Phase 1 will open up our ability to administer notice to end tenancies under the Residential Tenancy Act (RTA) with the exception of non-payment of rent scenarios. We will transition to Phase 2 when the anticipated COVID Act is enacted, at which time we anticipate that the Province will be mandating that tenants and landlords enter into rent repayment agreements for unpaid rent incurred during the COVID-19 period (March 17 to June 30, 2020). The repayment plans will run through June 2021. Tenants who refuse to enter a repayment plan agreement or default during the repayment period will be subject to a Notice to End Tenancy and eviction. The freeze on rent increases is an issue that we continue to pursue. We anticipate that it will be removed effective September 1, 2020 however, this has not been confirmed by the Minister. LandlordBC would also note that regulations specific to the proposed Additional Rent Increase (ARI) process announced September 2018 as part of the Rental Housing Task Force, continues to be refined with an anticipated September 2020 implementation date.
When Ministerial Order M089 was originally introduced it left landlords that had already received an Order of Possession in the difficult position of not being able to enforce their orders through the courts. While the use of bailiffs to remove tenants is not a common practice, it is unfortunately a necessity when a tenant refuses to vacate. As of July 1st, landlords will be able to take their Orders to the courts and those landlords that may already have a Writ of Possession can have them enforced as soon as the Emergency Order of Possession is in effect.
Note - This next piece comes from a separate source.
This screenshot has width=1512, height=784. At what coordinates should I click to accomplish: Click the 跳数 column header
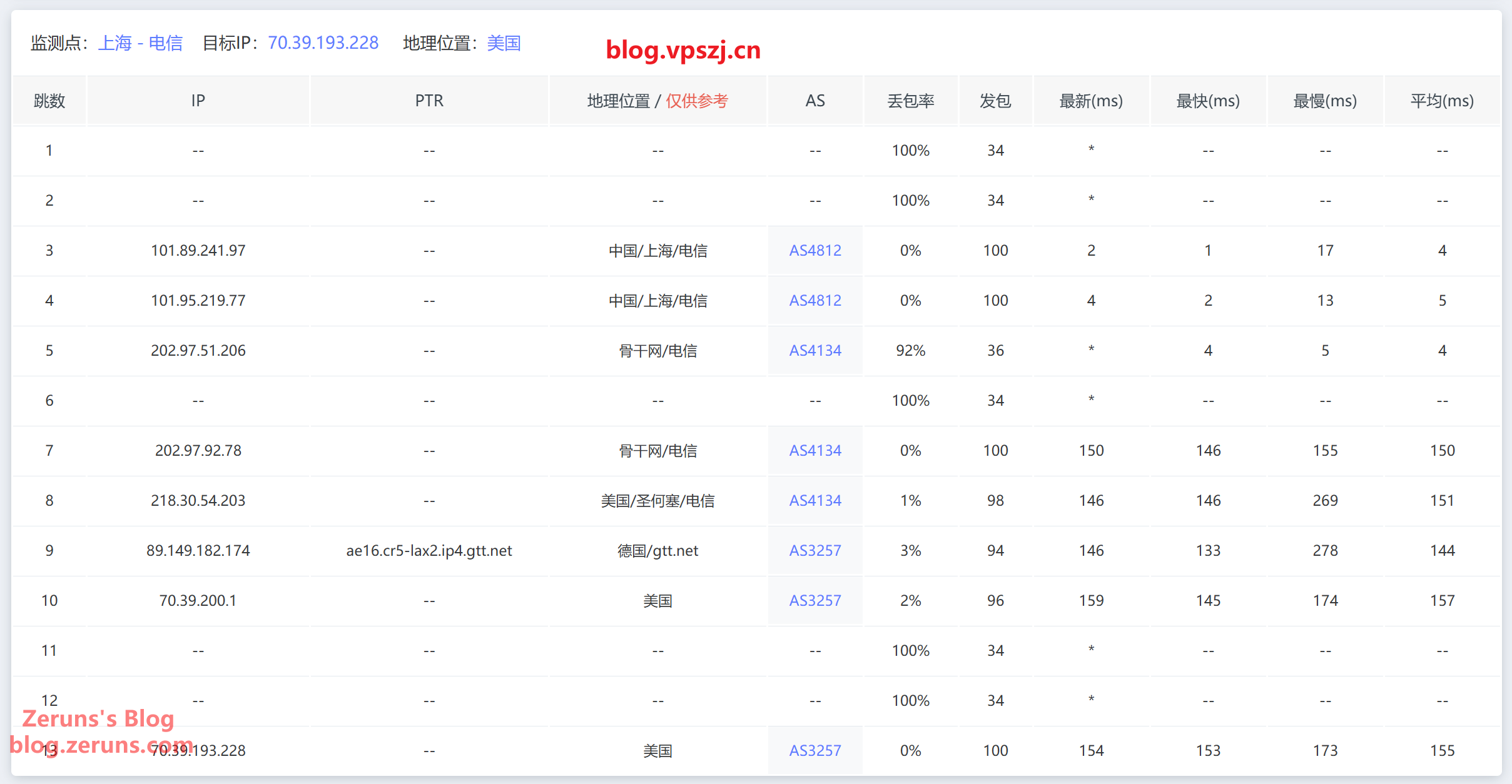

Additionally, landlords will be able to serve a proper Notice of Entry and without requiring a tenant’s consent. This is an important step in the re-opening of our industry and will allow landlords to show suites to potential tenants and complete necessary repairs. We continue to urge landlords to operate with an abundance of caution when considering the need to enter a tenant’s suite and refrain from doing so when at all possible. If landlords must enter a tenant’s unit, they should follow the guidelines set out by the Provincial Health Officer, Dr. Bonny Henry. This includes wearing a mask, keeping at least 2 meters apart, proper disinfection, and handwashing.
When Ministerial Order M089 was introduced it also removed the right of both landlords and tenants to serve documents in person. The Residential Tenancy Branch Responded by issuing a Directors Order, which allowed the use of email as a method of service. Both measures will be reversed meaning that email will no longer be considered a method of service and serving in person will be allowed. Email as a method of service will likely return in the near future as a permanent fixture in the Residential Tenancy Act and/or Regulations.
The extension of the BC Temporary Rent Supplement (BC-TRS) is a very positive outcome and, again, a measure that LandlordBC aggressively advocated for. We are pleased with this outcome for both renters and landlords. The BC-TRS has been extended two months through August 2020.
We will have more information to share with you in the coming days. In the interim, we continue to encourage you to embrace Dr. Bonnie Henry’s advice; be kind, be calm and be safe.